How can we calculate the Keys and Values needed for attention if we only cache $C_{KV}$?

  1. Calculating Keys and Values: The Keys ($K$) and Values ($V$) are now created by multiplying the cached $C_{KV}$ matrix with new trainable weight matrices ($W_{UK}$ and $W_{UV}$), which are unique for each attention head. This ensures that every head still has different K and V content, which is essential for good performance.

  2. Calculating Attention Scores: Attention scores require multiplying the Query ($Q$) by the Key Transpose ($K^T$). In MHLA, Keys are defined as $K = X \times W_{DKV} \times W_{UK}$.

    The Absorption Trick works because $W_{DKV}$ and $W_{UK}$ are fixed matrices (weights learned during pre-training). DeepSeek absorbs a fixed part of the Key matrix calculation ($W_{UK}$) into the Query calculation ($Q$).

    When a new token arrives:

    • We compute the Absorbed Query by multiplying the new token's embedding ($X_{new}$) with the fixed combined weights ($W_Q \times W_{UK}^T$).
    • We update the $C_{KV}$ cache with the new token's latent vector.
    • We multiply the Absorbed Query by the updated $C_{KV}$ cache to get the attention scores directly.

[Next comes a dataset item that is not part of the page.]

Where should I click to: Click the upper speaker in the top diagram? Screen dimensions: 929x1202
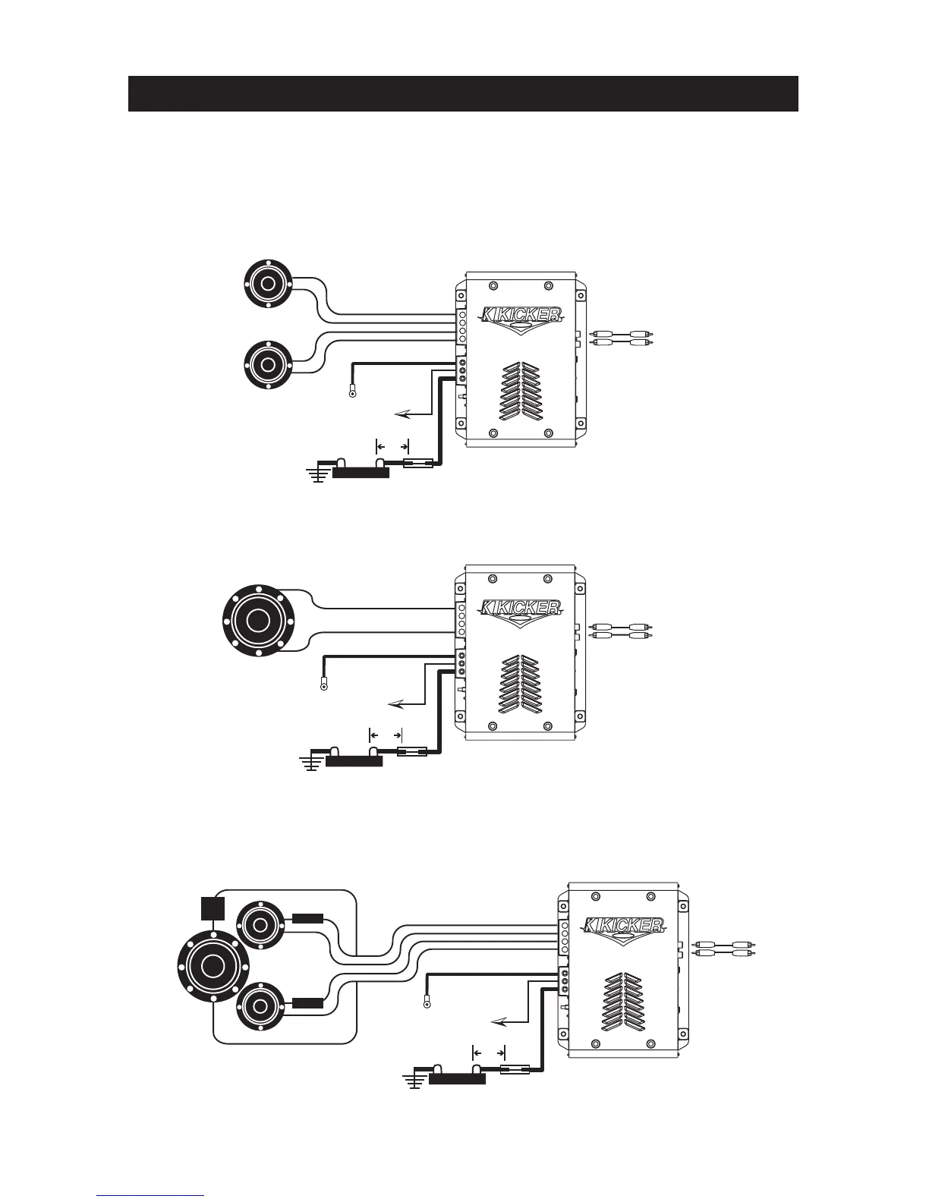click(x=267, y=284)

This is a powerful mathematical rearrangement. By absorbing some weights into the query vector, we only need to multiply the result with the small, single $C_{KV}$ cache.

6. The Result: Best of Both Worlds

DeepSeek’s Multi-Head Latent Attention solved both critical problems:

  1. Low Memory Cost: The size of the KV cache is reduced dramatically. For DeepSeek, the reduction factor is about 57 times. They went from needing 400 GB to around 6 GB of memory for the cache.
  2. Good Performance: Because the Keys and Values are reconstructed using separate, unique weights ($W_{UK}$, $W_{UV}$) for each attention head, the heads do not share content. This maintains the high performance of the model, unlike MQA.

This simple, smart innovation—projecting into a latent space and using mathematical absorption—allows DeepSeek to run massive models with much lower memory needs during inference.